Manitoba's children's advocate says an Indigenous teenager was left homeless and at risk for sexual exploitation when she asked social agencies for help in the weeks before she was found dead in a river but was told there were no beds available.

Daphne Penrose says in her report into the death of Tina Fontaine that social workers and others ignored multiple signs that the girl was spiralling downward and in danger.

"Throughout her life, Tina needed an array of services from child and family, education, victim support, law enforcement, health and mental-health systems," Penrose says in her report.

"At times, particularly in the final months of her life, some of these services were unavailable, not easily accessible, or ill-co-ordinated, which did not provide the supports and interventions she desperately needed."

Penrose makes five recommendations which she says need to be acted on quickly because children and youth are still facing the same risks and getting the same responses as Tina.

Tina, who was 15, left her home on the Sagkeeng First Nation to reconnect with her birth mother in Winnipeg in June 2014.

The girl's body was found wrapped in a duvet cover and weighed down by rocks in the Red River that August.

The highly anticipated report was released Tuesday on Tina's home reserve.

Her death renewed calls for a national inquiry into missing and murdered Indigenous women and inspired volunteer groups such as the Bear Clan Patrol, an Indigenous-led neighbourhood watch group.

Tina had interactions with child-welfare workers, police and the health system before she died.

"Every system failed her," Thelma Favel, Tina's great-aunt who raised her, said after Penrose delivered the report to her before it was officially released.

Favel said she is happy with the recommendations and family members hope the report will make sure no other children fall through the cracks.

_WHAT TO WORK ON:_
(A) Answer these questions about the article on Tina Fontaine's death:
(i) How old was Tina when she left her home on the Sagkeeng First Nation?
(ii) In which river was her body found?
(iii) How many recommendations does Penrose make?
(B) Copy out the article on Tina Fontaine's death starting at "The highly anticipated" and ending at "was officially released.", renaming "child-welfare workers" as "social workers".
(C) In the article on Tina Fontaine's death, list the areas of service that Penrose's quoted report says Tina needed throughout her life.
Rely only on the article above for every answer.

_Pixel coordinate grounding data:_
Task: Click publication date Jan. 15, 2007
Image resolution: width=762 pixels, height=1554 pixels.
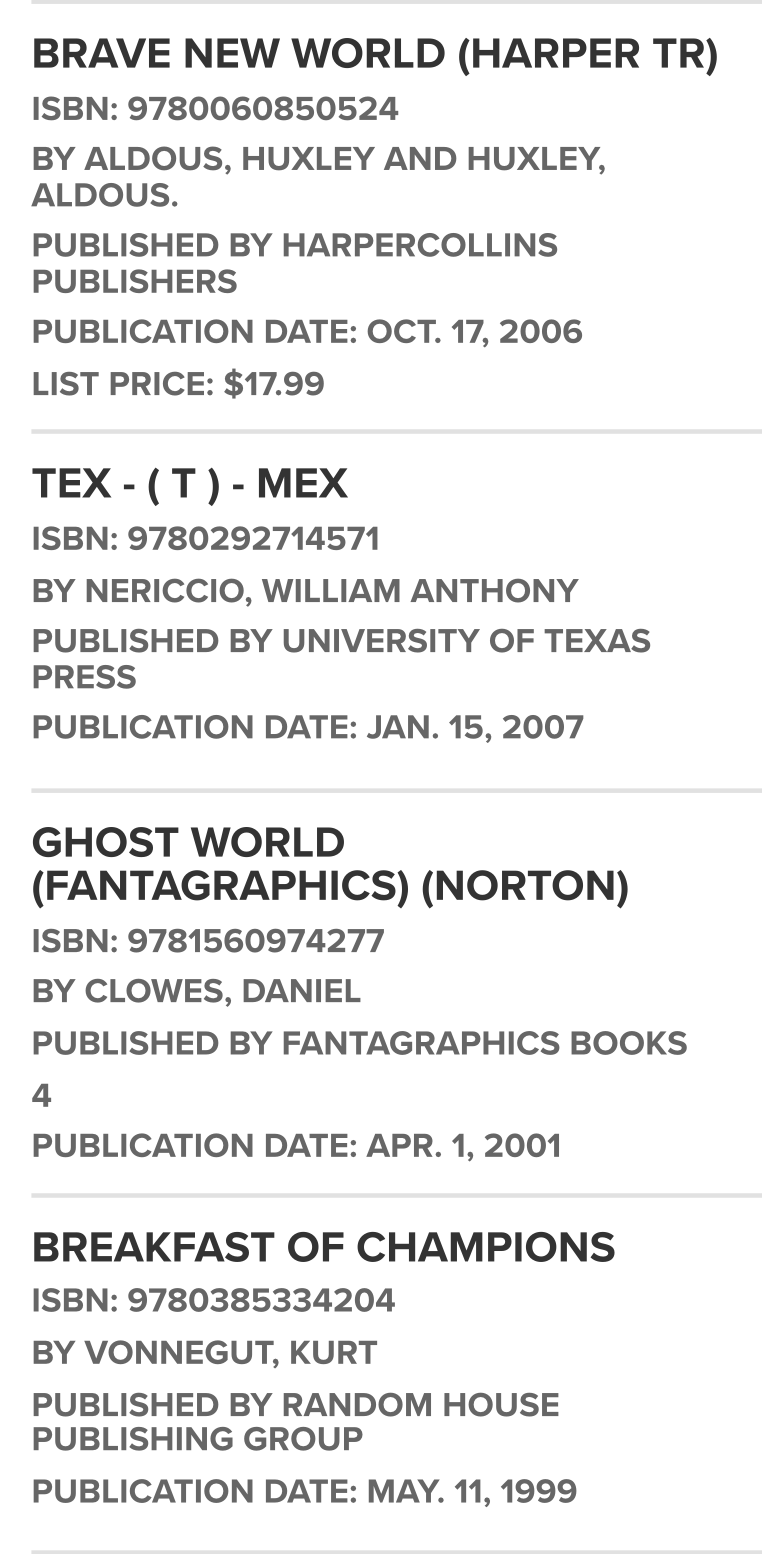Action: [308, 727]
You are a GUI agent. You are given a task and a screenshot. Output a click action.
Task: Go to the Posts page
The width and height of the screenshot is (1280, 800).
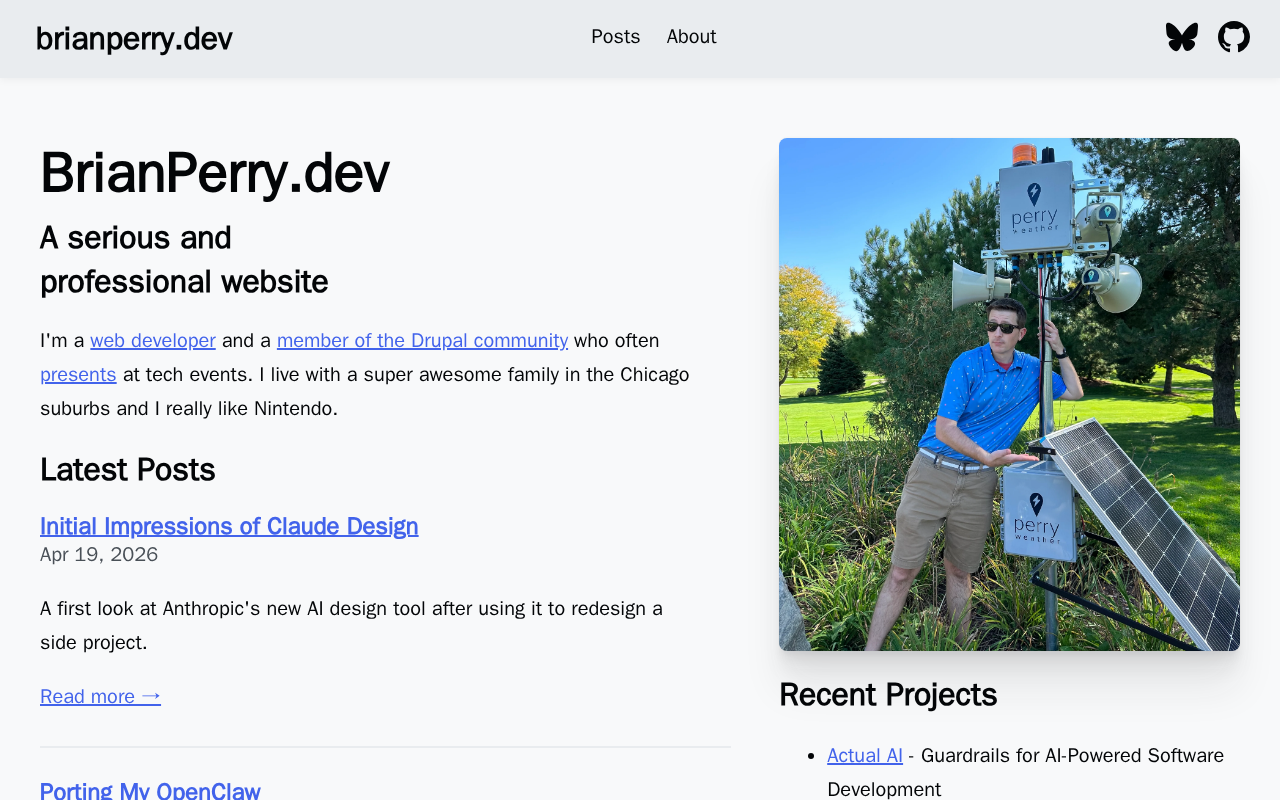(615, 37)
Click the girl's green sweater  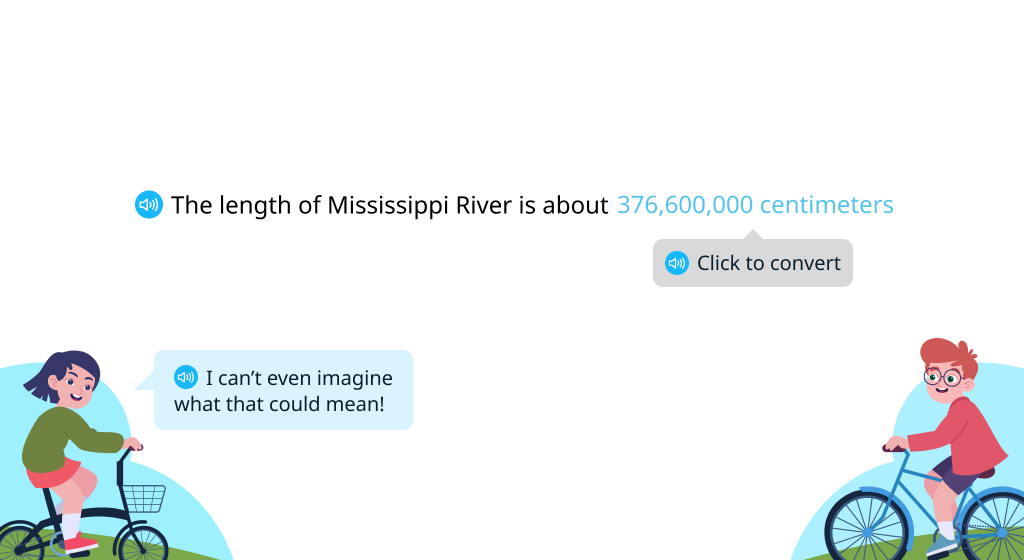click(65, 437)
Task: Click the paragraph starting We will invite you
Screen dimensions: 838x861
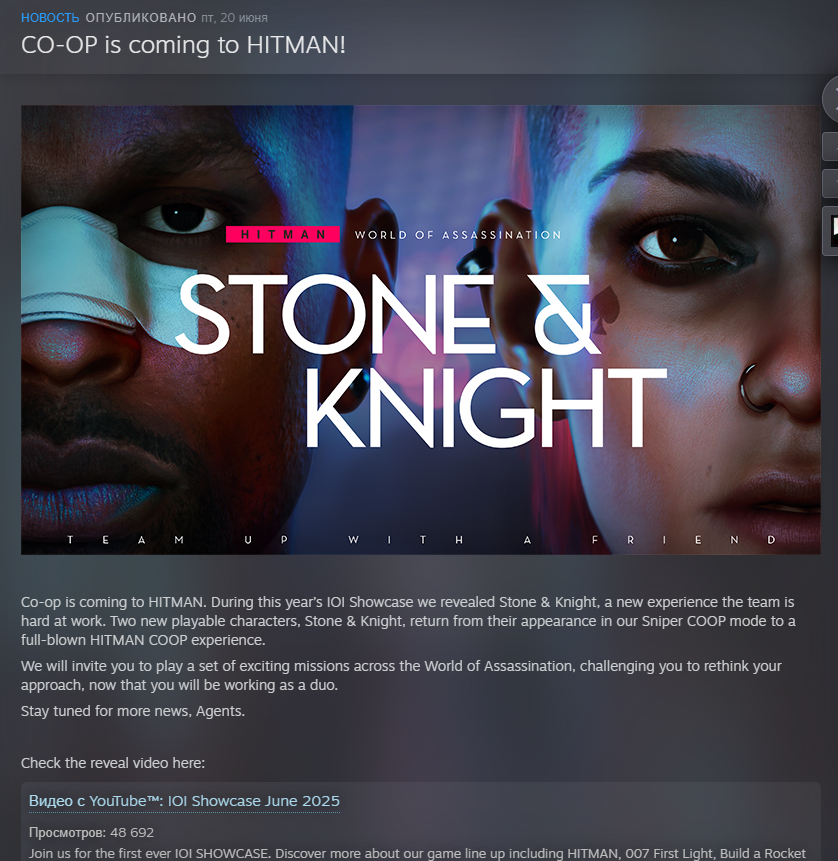Action: tap(401, 675)
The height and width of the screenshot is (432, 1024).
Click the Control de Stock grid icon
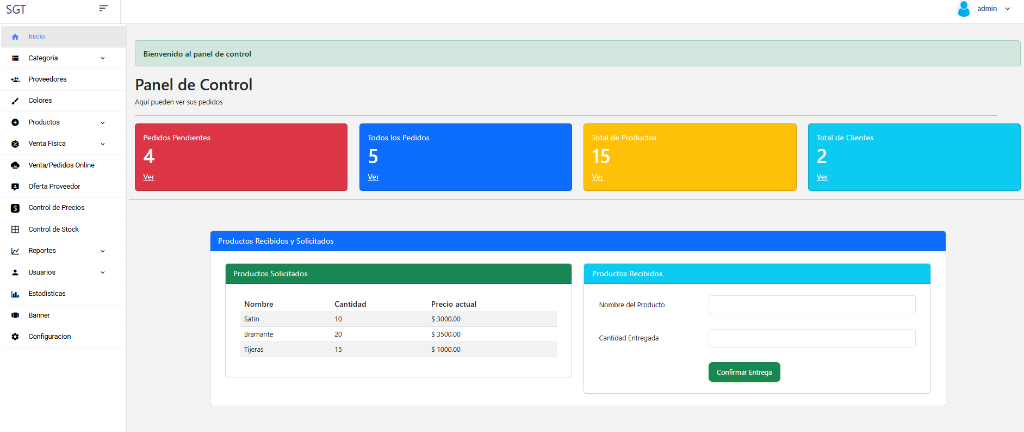pyautogui.click(x=15, y=229)
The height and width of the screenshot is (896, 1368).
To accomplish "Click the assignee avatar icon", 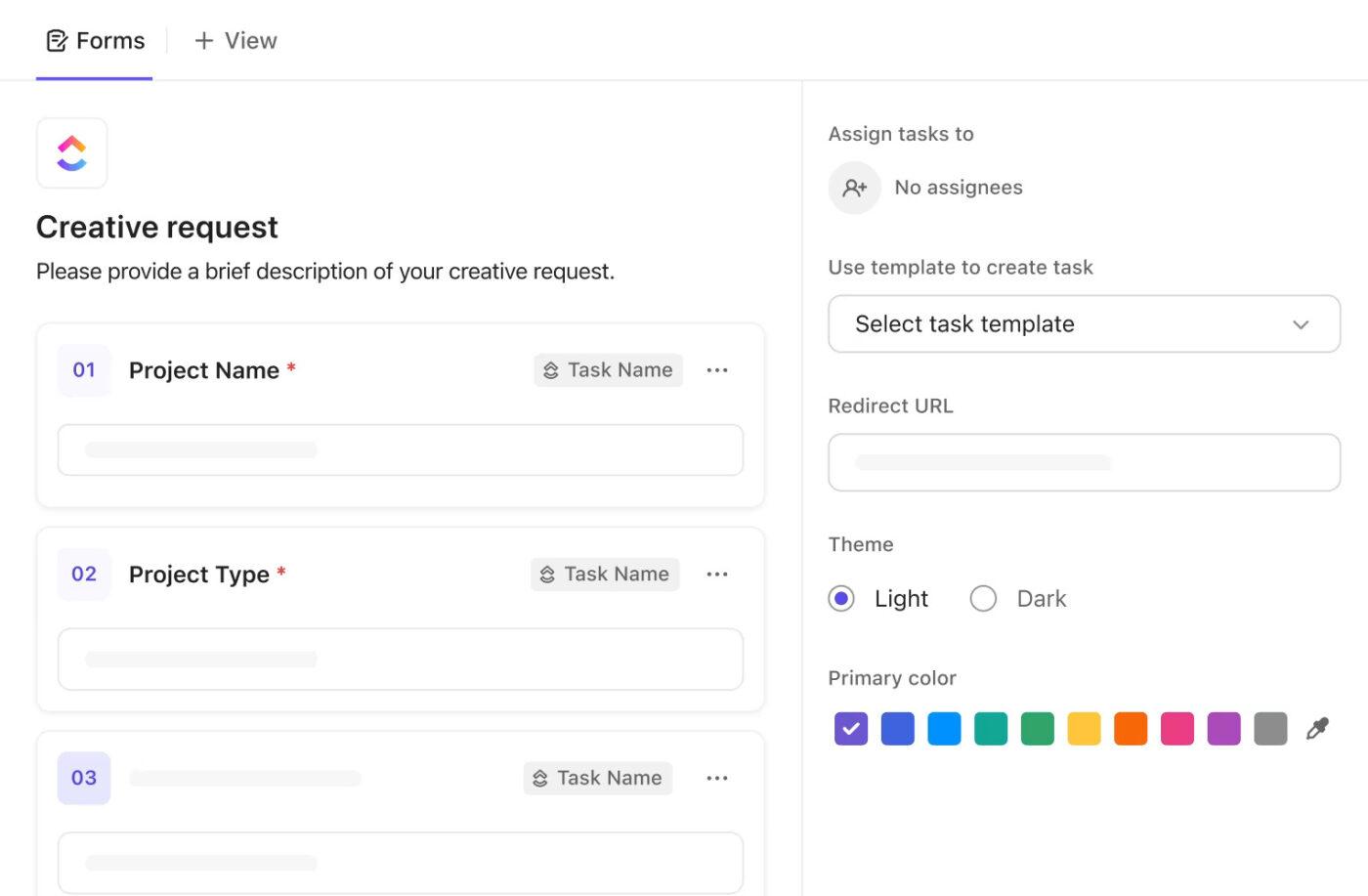I will tap(854, 187).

_ANSWERS BELOW:_
(A)
(i) 15
(ii) The Red River
(iii) Five

(B)
The highly anticipated report was released Tuesday on Tina's home reserve.

Her death renewed calls for a national inquiry into missing and murdered Indigenous women and inspired volunteer groups such as the Bear Clan Patrol, an Indigenous-led neighbourhood watch group.

Tina had interactions with social workers, police and the health system before she died.

"Every system failed her," Thelma Favel, Tina's great-aunt who raised her, said after Penrose delivered the report to her before it was officially released.

(C)
child and family
education
victim support
law enforcement
health
mental-health